**RECORDS**:
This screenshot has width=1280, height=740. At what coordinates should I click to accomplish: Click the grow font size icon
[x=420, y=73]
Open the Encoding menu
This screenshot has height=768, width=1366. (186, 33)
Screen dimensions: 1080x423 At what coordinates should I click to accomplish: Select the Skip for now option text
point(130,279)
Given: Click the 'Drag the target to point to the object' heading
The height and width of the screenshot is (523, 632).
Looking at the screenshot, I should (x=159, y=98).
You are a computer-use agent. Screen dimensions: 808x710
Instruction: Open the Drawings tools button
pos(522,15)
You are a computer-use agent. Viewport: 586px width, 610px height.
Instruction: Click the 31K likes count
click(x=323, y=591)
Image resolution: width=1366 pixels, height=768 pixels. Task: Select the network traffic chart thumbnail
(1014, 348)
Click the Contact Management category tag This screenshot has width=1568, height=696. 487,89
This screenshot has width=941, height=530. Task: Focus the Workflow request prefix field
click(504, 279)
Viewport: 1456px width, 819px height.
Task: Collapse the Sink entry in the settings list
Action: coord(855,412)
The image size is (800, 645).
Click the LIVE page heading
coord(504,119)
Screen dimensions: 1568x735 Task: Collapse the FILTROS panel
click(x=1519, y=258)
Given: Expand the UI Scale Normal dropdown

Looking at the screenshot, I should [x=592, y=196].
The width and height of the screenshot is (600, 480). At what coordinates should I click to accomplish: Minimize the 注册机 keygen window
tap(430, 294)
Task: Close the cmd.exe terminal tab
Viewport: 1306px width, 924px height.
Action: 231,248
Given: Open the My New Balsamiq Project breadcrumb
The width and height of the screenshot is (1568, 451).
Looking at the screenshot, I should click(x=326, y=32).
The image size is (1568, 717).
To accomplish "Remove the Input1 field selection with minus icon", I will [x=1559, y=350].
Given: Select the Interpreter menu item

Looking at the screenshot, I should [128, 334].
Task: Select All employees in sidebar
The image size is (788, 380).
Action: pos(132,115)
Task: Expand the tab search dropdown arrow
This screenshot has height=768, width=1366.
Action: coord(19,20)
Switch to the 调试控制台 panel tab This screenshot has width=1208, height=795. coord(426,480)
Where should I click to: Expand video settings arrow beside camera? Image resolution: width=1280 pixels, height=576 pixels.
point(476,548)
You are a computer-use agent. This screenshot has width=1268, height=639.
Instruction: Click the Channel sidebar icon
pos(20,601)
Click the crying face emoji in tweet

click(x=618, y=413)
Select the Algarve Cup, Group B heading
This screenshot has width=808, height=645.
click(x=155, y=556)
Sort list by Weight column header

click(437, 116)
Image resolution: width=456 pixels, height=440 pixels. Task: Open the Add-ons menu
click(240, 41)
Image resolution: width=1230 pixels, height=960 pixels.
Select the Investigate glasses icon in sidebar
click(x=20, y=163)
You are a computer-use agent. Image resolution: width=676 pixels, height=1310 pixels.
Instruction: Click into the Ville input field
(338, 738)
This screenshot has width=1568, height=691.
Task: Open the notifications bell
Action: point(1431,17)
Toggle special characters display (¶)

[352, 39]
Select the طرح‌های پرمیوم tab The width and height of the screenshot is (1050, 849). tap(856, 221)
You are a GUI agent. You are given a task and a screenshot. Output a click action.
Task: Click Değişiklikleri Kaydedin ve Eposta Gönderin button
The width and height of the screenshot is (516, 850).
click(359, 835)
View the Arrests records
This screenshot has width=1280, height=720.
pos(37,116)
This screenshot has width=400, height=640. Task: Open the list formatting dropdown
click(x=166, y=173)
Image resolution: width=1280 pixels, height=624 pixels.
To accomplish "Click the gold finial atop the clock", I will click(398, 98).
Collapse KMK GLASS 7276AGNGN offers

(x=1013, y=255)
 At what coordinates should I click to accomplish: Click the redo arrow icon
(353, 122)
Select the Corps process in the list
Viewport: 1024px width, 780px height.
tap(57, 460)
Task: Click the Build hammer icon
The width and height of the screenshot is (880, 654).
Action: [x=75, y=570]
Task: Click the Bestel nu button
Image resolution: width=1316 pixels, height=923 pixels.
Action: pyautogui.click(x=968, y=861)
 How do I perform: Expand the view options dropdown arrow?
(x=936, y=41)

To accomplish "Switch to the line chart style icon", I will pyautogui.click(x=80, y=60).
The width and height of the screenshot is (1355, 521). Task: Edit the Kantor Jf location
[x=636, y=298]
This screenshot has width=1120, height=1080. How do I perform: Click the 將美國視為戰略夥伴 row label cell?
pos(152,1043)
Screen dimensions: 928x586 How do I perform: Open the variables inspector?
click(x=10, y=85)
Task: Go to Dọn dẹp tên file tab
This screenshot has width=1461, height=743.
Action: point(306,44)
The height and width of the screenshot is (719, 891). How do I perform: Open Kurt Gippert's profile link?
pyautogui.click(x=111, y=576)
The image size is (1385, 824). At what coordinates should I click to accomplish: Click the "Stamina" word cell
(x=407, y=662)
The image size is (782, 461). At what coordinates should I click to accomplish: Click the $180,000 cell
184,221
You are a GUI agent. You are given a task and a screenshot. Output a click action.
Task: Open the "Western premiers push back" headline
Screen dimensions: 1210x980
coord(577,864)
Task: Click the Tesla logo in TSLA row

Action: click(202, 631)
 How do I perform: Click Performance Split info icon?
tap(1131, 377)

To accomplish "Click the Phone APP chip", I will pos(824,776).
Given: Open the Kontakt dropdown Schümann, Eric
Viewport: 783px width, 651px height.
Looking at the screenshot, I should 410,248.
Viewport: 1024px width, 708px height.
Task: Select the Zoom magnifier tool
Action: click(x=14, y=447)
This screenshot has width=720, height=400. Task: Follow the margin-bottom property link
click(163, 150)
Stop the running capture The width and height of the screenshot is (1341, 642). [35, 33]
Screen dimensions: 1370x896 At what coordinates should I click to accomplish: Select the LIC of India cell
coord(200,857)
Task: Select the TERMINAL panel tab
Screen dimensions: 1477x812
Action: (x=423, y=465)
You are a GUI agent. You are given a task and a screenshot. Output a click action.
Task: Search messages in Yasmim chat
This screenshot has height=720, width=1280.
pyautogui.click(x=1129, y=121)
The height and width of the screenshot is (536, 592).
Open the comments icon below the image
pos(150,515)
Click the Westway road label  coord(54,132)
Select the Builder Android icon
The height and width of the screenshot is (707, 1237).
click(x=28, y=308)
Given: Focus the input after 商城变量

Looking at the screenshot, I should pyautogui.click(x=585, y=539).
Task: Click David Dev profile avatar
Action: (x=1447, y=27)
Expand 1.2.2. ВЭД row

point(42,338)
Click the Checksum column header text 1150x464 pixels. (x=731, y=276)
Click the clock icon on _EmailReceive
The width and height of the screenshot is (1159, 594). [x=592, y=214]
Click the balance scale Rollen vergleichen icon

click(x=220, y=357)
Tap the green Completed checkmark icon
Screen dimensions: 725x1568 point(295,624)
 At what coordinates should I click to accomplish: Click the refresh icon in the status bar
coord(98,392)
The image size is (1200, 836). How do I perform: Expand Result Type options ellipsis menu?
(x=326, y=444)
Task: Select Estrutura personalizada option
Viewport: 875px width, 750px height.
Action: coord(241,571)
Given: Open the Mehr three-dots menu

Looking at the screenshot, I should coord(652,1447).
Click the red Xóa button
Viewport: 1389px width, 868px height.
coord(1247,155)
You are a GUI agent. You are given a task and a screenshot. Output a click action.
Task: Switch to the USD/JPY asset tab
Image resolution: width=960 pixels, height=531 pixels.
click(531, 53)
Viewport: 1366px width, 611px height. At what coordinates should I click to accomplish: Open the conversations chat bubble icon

**WORK TO COMPLETE**: Retype the records above exactly as they appear.

**WRITTEN ANSWER**:
This screenshot has width=1280, height=740. At what coordinates should I click to accomplish: Click the grow font size icon
[x=420, y=73]
Open the Encoding menu
This screenshot has height=768, width=1366. (186, 33)
Screen dimensions: 1080x423 At what coordinates should I click to accomplish: Select the Skip for now option text
point(130,279)
Given: Click the 'Drag the target to point to the object' heading
The height and width of the screenshot is (523, 632).
Looking at the screenshot, I should (x=159, y=98).
You are a computer-use agent. Screen dimensions: 808x710
Instruction: Open the Drawings tools button
pos(522,15)
You are a computer-use agent. Viewport: 586px width, 610px height.
Instruction: Click the 31K likes count
click(x=323, y=591)
Image resolution: width=1366 pixels, height=768 pixels. Task: Select the network traffic chart thumbnail
(1014, 348)
Click the Contact Management category tag This screenshot has width=1568, height=696. 487,89
This screenshot has width=941, height=530. Task: Focus the Workflow request prefix field
click(504, 279)
Viewport: 1456px width, 819px height.
Task: Collapse the Sink entry in the settings list
Action: coord(855,412)
The image size is (800, 645).
Click the LIVE page heading
coord(504,119)
Screen dimensions: 1568x735 Task: Collapse the FILTROS panel
click(x=1519, y=258)
Given: Expand the UI Scale Normal dropdown

Looking at the screenshot, I should [x=592, y=196].
The width and height of the screenshot is (600, 480). At what coordinates should I click to accomplish: Minimize the 注册机 keygen window
tap(430, 294)
Task: Close the cmd.exe terminal tab
Viewport: 1306px width, 924px height.
Action: 231,248
Given: Open the My New Balsamiq Project breadcrumb
The width and height of the screenshot is (1568, 451).
Looking at the screenshot, I should click(x=326, y=32).
The image size is (1568, 717).
To accomplish "Remove the Input1 field selection with minus icon", I will [x=1559, y=350].
Given: Select the Interpreter menu item

Looking at the screenshot, I should [128, 334].
Task: Select All employees in sidebar
The image size is (788, 380).
Action: pos(132,115)
Task: Expand the tab search dropdown arrow
This screenshot has height=768, width=1366.
Action: coord(19,20)
Switch to the 调试控制台 panel tab This screenshot has width=1208, height=795. coord(426,480)
Where should I click to: Expand video settings arrow beside camera? Image resolution: width=1280 pixels, height=576 pixels.
point(476,548)
You are a computer-use agent. This screenshot has width=1268, height=639.
Instruction: Click the Channel sidebar icon
pos(20,601)
Click the crying face emoji in tweet

click(x=618, y=413)
Select the Algarve Cup, Group B heading
This screenshot has width=808, height=645.
click(x=155, y=556)
Sort list by Weight column header

click(437, 116)
Image resolution: width=456 pixels, height=440 pixels. Task: Open the Add-ons menu
click(240, 41)
Image resolution: width=1230 pixels, height=960 pixels.
Select the Investigate glasses icon in sidebar
click(x=20, y=163)
You are a computer-use agent. Image resolution: width=676 pixels, height=1310 pixels.
Instruction: Click into the Ville input field
(338, 738)
This screenshot has width=1568, height=691.
Task: Open the notifications bell
Action: point(1431,17)
Toggle special characters display (¶)

[352, 39]
Select the طرح‌های پرمیوم tab The width and height of the screenshot is (1050, 849). tap(856, 221)
You are a GUI agent. You are given a task and a screenshot. Output a click action.
Task: Click Değişiklikleri Kaydedin ve Eposta Gönderin button
The width and height of the screenshot is (516, 850).
click(359, 835)
View the Arrests records
This screenshot has width=1280, height=720.
pos(37,116)
This screenshot has width=400, height=640. Task: Open the list formatting dropdown
click(x=166, y=173)
Image resolution: width=1280 pixels, height=624 pixels.
To accomplish "Click the gold finial atop the clock", I will click(398, 98).
Collapse KMK GLASS 7276AGNGN offers

(x=1013, y=255)
 At what coordinates should I click to accomplish: Click the redo arrow icon
(353, 122)
Select the Corps process in the list
Viewport: 1024px width, 780px height.
tap(57, 460)
Task: Click the Build hammer icon
The width and height of the screenshot is (880, 654).
Action: [x=75, y=570]
Task: Click the Bestel nu button
Image resolution: width=1316 pixels, height=923 pixels.
Action: pyautogui.click(x=968, y=861)
 How do I perform: Expand the view options dropdown arrow?
(x=936, y=41)

To accomplish "Switch to the line chart style icon", I will pyautogui.click(x=80, y=60).
The width and height of the screenshot is (1355, 521). Task: Edit the Kantor Jf location
[x=636, y=298]
This screenshot has width=1120, height=1080. How do I perform: Click the 將美國視為戰略夥伴 row label cell?
pos(152,1043)
Screen dimensions: 928x586 How do I perform: Open the variables inspector?
click(x=10, y=85)
Task: Go to Dọn dẹp tên file tab
This screenshot has width=1461, height=743.
Action: point(306,44)
The height and width of the screenshot is (719, 891). How do I perform: Open Kurt Gippert's profile link?
pyautogui.click(x=111, y=576)
The image size is (1385, 824). At what coordinates should I click to accomplish: Click the "Stamina" word cell
(x=407, y=662)
The image size is (782, 461). At what coordinates should I click to accomplish: Click the $180,000 cell
184,221
You are a GUI agent. You are given a task and a screenshot. Output a click action.
Task: Open the "Western premiers push back" headline
Screen dimensions: 1210x980
coord(577,864)
Task: Click the Tesla logo in TSLA row

Action: click(202, 631)
 How do I perform: Click Performance Split info icon?
tap(1131, 377)

To accomplish "Click the Phone APP chip", I will pos(824,776).
Given: Open the Kontakt dropdown Schümann, Eric
Viewport: 783px width, 651px height.
Looking at the screenshot, I should 410,248.
Viewport: 1024px width, 708px height.
Task: Select the Zoom magnifier tool
Action: click(x=14, y=447)
This screenshot has width=720, height=400. Task: Follow the margin-bottom property link
click(163, 150)
Stop the running capture The width and height of the screenshot is (1341, 642). [35, 33]
Screen dimensions: 1370x896 At what coordinates should I click to accomplish: Select the LIC of India cell
coord(200,857)
Task: Select the TERMINAL panel tab
Screen dimensions: 1477x812
Action: (x=423, y=465)
You are a GUI agent. You are given a task and a screenshot. Output a click action.
Task: Search messages in Yasmim chat
This screenshot has height=720, width=1280.
pyautogui.click(x=1129, y=121)
The height and width of the screenshot is (536, 592).
Open the comments icon below the image
pos(150,515)
Click the Westway road label  coord(54,132)
Select the Builder Android icon
The height and width of the screenshot is (707, 1237).
click(x=28, y=308)
Given: Focus the input after 商城变量

Looking at the screenshot, I should pyautogui.click(x=585, y=539).
Task: Click David Dev profile avatar
Action: (x=1447, y=27)
Expand 1.2.2. ВЭД row

point(42,338)
Click the Checksum column header text 1150x464 pixels. (x=731, y=276)
Click the clock icon on _EmailReceive
The width and height of the screenshot is (1159, 594). [x=592, y=214]
Click the balance scale Rollen vergleichen icon

click(x=220, y=357)
Tap the green Completed checkmark icon
Screen dimensions: 725x1568 point(295,624)
 At what coordinates should I click to accomplish: Click the refresh icon in the status bar
coord(98,392)
The image size is (1200, 836). How do I perform: Expand Result Type options ellipsis menu?
(x=326, y=444)
Task: Select Estrutura personalizada option
Viewport: 875px width, 750px height.
Action: coord(241,571)
Given: Open the Mehr three-dots menu

Looking at the screenshot, I should coord(652,1447).
Click the red Xóa button
Viewport: 1389px width, 868px height.
coord(1247,155)
You are a GUI agent. You are given a task and a screenshot. Output a click action.
Task: Switch to the USD/JPY asset tab
Image resolution: width=960 pixels, height=531 pixels.
click(531, 53)
Viewport: 1366px width, 611px height. At what coordinates should I click to accomplish: Open the conversations chat bubble icon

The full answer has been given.